▸ **Exercise brief**
Where does the word "Given" show up in the records? Copy every line that holds it.

--- Working data ---

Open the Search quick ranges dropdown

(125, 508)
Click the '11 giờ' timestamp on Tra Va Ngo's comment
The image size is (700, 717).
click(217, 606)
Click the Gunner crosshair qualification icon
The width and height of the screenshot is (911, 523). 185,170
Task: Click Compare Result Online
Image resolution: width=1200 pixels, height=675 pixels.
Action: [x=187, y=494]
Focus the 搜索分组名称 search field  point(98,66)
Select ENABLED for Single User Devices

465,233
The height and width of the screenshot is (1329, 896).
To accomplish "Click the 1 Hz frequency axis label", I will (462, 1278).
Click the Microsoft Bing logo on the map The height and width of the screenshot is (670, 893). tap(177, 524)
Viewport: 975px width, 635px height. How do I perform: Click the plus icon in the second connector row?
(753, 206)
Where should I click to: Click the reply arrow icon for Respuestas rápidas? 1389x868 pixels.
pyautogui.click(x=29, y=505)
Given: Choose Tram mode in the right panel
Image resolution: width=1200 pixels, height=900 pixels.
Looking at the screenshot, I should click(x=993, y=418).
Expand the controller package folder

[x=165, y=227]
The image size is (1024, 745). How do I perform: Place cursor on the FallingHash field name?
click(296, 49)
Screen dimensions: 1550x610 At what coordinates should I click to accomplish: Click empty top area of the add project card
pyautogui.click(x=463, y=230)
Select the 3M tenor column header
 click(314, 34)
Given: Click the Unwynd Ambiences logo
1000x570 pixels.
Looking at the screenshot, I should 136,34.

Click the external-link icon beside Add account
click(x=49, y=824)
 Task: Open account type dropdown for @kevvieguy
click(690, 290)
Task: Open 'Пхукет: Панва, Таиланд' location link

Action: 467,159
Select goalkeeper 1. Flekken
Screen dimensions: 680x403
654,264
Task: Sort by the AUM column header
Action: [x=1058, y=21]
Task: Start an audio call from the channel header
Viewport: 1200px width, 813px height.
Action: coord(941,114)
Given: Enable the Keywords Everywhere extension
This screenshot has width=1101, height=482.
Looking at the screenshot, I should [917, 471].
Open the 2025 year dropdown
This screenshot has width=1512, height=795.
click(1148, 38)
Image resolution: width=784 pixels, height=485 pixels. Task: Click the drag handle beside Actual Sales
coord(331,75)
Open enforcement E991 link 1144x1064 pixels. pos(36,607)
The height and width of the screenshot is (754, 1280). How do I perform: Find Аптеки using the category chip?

---

▸ **Written answer**
Given: Choose Tram mode in the right panel
Given: Click the Unwynd Ambiences logo
Given: Enable the Keywords Everywhere extension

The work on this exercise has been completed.